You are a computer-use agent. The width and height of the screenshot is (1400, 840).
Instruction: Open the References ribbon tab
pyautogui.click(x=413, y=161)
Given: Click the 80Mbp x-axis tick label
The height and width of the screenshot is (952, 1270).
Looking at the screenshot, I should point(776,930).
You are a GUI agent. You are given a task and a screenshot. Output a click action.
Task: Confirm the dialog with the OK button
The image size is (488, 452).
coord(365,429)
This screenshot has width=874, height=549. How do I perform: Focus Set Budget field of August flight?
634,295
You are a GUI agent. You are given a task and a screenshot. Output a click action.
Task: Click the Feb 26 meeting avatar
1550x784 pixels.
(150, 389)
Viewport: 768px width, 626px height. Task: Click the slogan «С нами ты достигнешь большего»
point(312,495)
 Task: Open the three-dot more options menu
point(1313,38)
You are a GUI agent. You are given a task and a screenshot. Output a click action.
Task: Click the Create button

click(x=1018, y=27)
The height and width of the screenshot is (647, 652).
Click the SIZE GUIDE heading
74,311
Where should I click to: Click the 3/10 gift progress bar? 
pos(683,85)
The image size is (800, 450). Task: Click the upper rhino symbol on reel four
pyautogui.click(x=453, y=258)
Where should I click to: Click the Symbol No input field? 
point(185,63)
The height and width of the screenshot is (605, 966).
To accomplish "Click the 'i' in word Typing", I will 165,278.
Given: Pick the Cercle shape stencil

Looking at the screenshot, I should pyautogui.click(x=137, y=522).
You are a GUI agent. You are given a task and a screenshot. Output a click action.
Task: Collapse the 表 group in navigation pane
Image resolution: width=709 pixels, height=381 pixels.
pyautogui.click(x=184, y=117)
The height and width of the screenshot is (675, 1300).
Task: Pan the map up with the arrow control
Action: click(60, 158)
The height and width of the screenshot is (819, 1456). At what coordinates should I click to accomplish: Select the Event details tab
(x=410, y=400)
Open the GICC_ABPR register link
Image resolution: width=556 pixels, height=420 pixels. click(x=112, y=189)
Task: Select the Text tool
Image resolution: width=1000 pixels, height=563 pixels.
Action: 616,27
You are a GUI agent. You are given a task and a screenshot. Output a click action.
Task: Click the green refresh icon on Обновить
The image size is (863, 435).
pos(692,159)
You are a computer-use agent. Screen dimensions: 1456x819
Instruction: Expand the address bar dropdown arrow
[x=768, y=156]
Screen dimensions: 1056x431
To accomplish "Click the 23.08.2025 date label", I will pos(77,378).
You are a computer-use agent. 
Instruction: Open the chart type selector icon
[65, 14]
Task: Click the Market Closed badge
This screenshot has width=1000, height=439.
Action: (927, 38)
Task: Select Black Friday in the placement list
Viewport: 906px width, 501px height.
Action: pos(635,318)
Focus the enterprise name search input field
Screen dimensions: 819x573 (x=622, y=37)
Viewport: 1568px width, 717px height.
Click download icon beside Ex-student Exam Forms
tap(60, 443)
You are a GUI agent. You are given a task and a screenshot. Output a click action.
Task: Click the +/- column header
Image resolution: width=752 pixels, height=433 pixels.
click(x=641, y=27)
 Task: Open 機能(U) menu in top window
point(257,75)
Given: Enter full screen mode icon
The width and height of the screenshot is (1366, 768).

**Exercise brief:** Retype exactly the lines of the data above that fall between the line with "Task: Click the green" and the line with "Task: Click the +/- column header", inclusive, and add nothing.

**Written answer:**
Task: Click the green refresh icon on Обновить
The image size is (863, 435).
pos(692,159)
You are a computer-use agent. Screen dimensions: 1456x819
Instruction: Expand the address bar dropdown arrow
[x=768, y=156]
Screen dimensions: 1056x431
To accomplish "Click the 23.08.2025 date label", I will pos(77,378).
You are a computer-use agent. 
Instruction: Open the chart type selector icon
[65, 14]
Task: Click the Market Closed badge
This screenshot has width=1000, height=439.
Action: (927, 38)
Task: Select Black Friday in the placement list
Viewport: 906px width, 501px height.
Action: pos(635,318)
Focus the enterprise name search input field
Screen dimensions: 819x573 (x=622, y=37)
Viewport: 1568px width, 717px height.
Click download icon beside Ex-student Exam Forms
tap(60, 443)
You are a GUI agent. You are given a task and a screenshot. Output a click action.
Task: Click the +/- column header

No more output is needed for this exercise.